(Problem statement) Line by line, set down the following material again exactly.

• • •

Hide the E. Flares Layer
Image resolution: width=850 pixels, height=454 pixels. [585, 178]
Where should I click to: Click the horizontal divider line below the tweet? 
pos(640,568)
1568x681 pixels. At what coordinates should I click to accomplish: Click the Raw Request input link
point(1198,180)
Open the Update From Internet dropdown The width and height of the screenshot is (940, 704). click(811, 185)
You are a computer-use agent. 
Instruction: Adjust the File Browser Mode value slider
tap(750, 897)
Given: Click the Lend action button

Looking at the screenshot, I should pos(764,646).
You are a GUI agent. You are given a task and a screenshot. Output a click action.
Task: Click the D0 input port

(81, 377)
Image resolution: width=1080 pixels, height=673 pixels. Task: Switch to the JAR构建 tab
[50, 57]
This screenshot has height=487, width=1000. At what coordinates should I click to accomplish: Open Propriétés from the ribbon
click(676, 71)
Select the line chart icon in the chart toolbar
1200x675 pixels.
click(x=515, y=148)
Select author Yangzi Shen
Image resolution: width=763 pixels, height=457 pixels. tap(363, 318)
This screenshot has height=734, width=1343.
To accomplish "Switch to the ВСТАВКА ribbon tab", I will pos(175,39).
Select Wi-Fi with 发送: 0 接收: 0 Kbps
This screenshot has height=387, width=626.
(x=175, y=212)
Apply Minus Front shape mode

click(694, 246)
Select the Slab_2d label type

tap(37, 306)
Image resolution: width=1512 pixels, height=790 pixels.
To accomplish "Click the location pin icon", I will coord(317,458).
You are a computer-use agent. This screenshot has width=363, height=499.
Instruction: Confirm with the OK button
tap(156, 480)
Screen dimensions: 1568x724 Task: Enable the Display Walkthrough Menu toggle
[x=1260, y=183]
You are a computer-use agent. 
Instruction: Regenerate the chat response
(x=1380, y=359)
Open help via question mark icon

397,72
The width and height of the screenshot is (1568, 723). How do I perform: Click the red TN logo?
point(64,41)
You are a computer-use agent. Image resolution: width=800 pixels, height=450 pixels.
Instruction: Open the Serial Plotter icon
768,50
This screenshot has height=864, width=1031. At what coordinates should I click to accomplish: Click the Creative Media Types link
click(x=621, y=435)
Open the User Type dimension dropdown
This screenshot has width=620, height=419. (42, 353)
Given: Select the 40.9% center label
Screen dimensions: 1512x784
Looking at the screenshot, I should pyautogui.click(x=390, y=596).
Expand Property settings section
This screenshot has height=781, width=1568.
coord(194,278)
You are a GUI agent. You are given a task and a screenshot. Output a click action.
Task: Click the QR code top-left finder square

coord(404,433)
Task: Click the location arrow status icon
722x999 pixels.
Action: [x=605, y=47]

• • •

(Answer box)
Hide the E. Flares Layer
Image resolution: width=850 pixels, height=454 pixels. [585, 178]
Where should I click to: Click the horizontal divider line below the tweet? 
pos(640,568)
1568x681 pixels. At what coordinates should I click to accomplish: Click the Raw Request input link
point(1198,180)
Open the Update From Internet dropdown The width and height of the screenshot is (940, 704). click(811, 185)
You are a computer-use agent. 
Instruction: Adjust the File Browser Mode value slider
tap(750, 897)
Given: Click the Lend action button

Looking at the screenshot, I should pos(764,646).
You are a GUI agent. You are given a task and a screenshot. Output a click action.
Task: Click the D0 input port

(81, 377)
Image resolution: width=1080 pixels, height=673 pixels. Task: Switch to the JAR构建 tab
[50, 57]
This screenshot has height=487, width=1000. At what coordinates should I click to accomplish: Open Propriétés from the ribbon
click(676, 71)
Select the line chart icon in the chart toolbar
1200x675 pixels.
click(x=515, y=148)
Select author Yangzi Shen
Image resolution: width=763 pixels, height=457 pixels. tap(363, 318)
This screenshot has height=734, width=1343.
To accomplish "Switch to the ВСТАВКА ribbon tab", I will pos(175,39).
Select Wi-Fi with 发送: 0 接收: 0 Kbps
This screenshot has height=387, width=626.
(x=175, y=212)
Apply Minus Front shape mode

click(694, 246)
Select the Slab_2d label type

tap(37, 306)
Image resolution: width=1512 pixels, height=790 pixels.
To accomplish "Click the location pin icon", I will coord(317,458).
You are a computer-use agent. This screenshot has width=363, height=499.
Instruction: Confirm with the OK button
tap(156, 480)
Screen dimensions: 1568x724 Task: Enable the Display Walkthrough Menu toggle
[x=1260, y=183]
You are a computer-use agent. 
Instruction: Regenerate the chat response
(x=1380, y=359)
Open help via question mark icon

397,72
The width and height of the screenshot is (1568, 723). How do I perform: Click the red TN logo?
point(64,41)
You are a computer-use agent. Image resolution: width=800 pixels, height=450 pixels.
Instruction: Open the Serial Plotter icon
768,50
This screenshot has height=864, width=1031. At what coordinates should I click to accomplish: Click the Creative Media Types link
click(x=621, y=435)
Open the User Type dimension dropdown
This screenshot has width=620, height=419. (42, 353)
Given: Select the 40.9% center label
Screen dimensions: 1512x784
Looking at the screenshot, I should pyautogui.click(x=390, y=596).
Expand Property settings section
This screenshot has height=781, width=1568.
coord(194,278)
You are a GUI agent. You are given a task and a screenshot. Output a click action.
Task: Click the QR code top-left finder square

coord(404,433)
Task: Click the location arrow status icon
722x999 pixels.
Action: [x=605, y=47]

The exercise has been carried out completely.